**TASK BRIEF**
What lines in the following entries hold the word "Given"? Copy each one.

<<<<

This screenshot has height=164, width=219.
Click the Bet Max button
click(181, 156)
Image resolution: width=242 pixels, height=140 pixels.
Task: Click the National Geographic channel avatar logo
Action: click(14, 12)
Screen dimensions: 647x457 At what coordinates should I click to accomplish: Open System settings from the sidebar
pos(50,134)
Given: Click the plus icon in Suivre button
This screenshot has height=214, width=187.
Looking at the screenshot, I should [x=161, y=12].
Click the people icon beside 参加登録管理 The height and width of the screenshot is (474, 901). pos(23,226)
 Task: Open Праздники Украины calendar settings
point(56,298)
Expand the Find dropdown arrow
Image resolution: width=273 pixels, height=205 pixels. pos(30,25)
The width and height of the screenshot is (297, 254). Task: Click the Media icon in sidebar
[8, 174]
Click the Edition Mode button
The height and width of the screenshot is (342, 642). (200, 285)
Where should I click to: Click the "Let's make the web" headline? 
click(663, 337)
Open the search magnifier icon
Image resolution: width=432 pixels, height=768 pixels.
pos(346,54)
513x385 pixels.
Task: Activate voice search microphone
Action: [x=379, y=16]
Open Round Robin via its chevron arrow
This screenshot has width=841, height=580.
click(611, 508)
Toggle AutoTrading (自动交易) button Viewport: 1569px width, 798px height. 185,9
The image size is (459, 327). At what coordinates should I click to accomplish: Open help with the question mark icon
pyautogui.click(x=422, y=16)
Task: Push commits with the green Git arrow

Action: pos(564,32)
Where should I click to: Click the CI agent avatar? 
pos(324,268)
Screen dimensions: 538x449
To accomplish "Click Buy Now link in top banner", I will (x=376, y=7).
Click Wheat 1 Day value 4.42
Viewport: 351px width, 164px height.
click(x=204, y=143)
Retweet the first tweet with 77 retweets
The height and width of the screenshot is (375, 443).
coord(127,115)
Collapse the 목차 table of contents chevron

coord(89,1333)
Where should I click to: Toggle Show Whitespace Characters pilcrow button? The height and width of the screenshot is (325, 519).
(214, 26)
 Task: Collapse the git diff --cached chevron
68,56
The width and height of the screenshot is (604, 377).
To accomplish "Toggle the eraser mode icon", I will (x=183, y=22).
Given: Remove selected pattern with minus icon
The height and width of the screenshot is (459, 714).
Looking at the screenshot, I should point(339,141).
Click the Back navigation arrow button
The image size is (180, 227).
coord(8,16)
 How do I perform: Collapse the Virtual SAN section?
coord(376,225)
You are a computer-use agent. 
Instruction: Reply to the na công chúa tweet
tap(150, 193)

>>>>

**EXERCISE RESULT**
Given: Click the plus icon in Suivre button
Given: Remove selected pattern with minus icon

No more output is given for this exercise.